ジェトロ・ビジネス短信 / 2024年10月29日 0時0分

添付資料PDFファイル(102 KB)

ベトナムで電力事業を担う国営企業のベトナム電力公社(EVN)は10月11日、電気料金を4.8%引き上げると発表した。付加価値税を除いた平均電気小売料金は1キロワット時(kWh)当たり2,103.12ドン(約12.4円、1ドン=約0.0059円)となる。引き上げ後の料金は公布当日から適用した。価格設定は用途や時間帯によって異なり、工業分野では、1kWh当たり1,094ドンから3,474ドンの間で価格設定した(添付資料表参照)。

電気料金の引き上げは2023年11月以来、約11カ月ぶり(2023年11月20日記事参照)。電気料金は2023年初めと比べ13%近く上昇したことになる。企業や家庭の負担増が懸念されるが、直近の経済成長の加速や消費者物価指数(CPI)の低下などの状況を踏まえ、料金引き上げを決めたとみられる。EVNによると、今回の値上げによる2024年のCPI上昇は約0.04%にとどまり、政府の支援により貧困世帯などへの影響はほとんどないと見込む。

今回の値上げにより、EVNの財政難の要因となっていた発電コストが販売料金を上回る逆ざや状態の解消が期待される。商工省によると、2023年のEVNの発電コストは1kWh当たり2,088.9ドンと推計され、EVNは2023年に発電事業単体で34兆ドンを超える赤字を計上していた。今後も増大する電力需要に対応し、電源開発や送電網整備などによる電力供給の安定を図るには、EVNの財務状況を改善し、投資の財源を確保する必要がある。

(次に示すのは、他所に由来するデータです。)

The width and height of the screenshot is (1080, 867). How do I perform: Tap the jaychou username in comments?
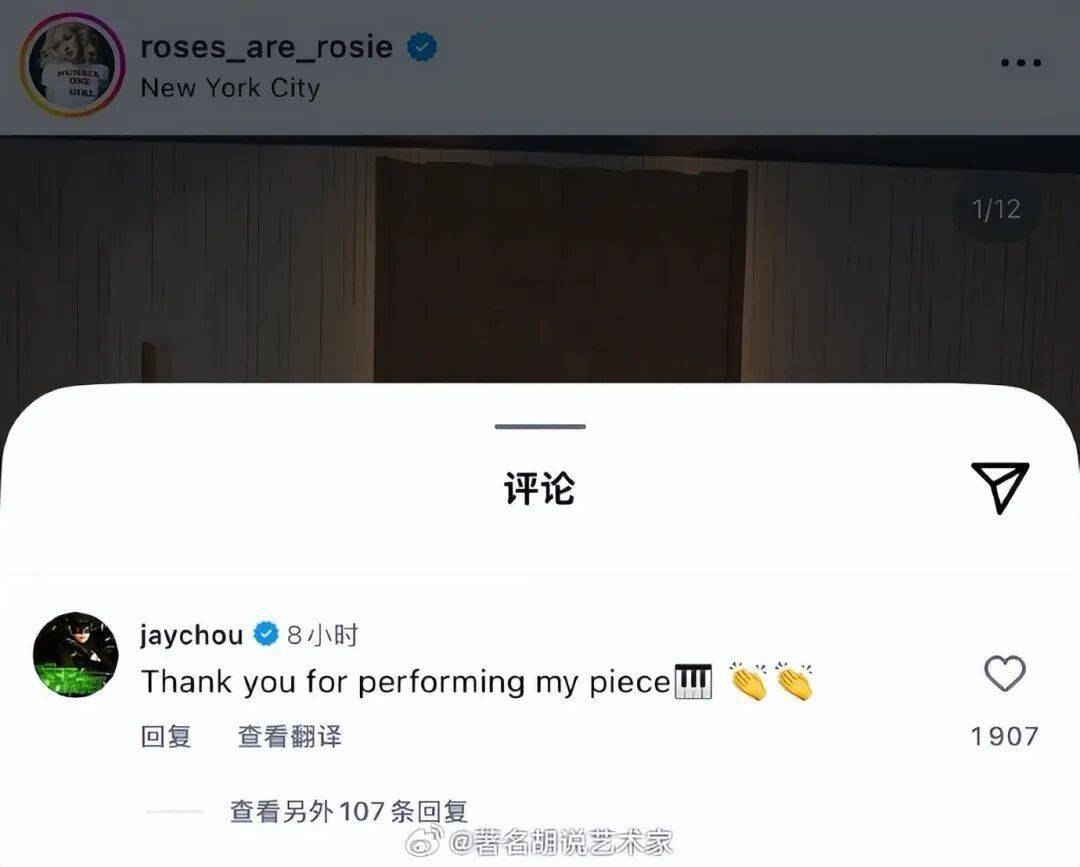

商工省はこの課題解決や電力政策を一層推進するため、市場原理に基づく電力価格の調整や競争市場を促す内容を盛り込んだ電力法の改正を目指している。現地報道によると、10月21日に開幕した第15期(2021~2026年期)第8回ベトナム国会で審議をしているが、早くても次期国会(2025年5月)での法案可決となりそうだ(「共産党」紙10月21日)。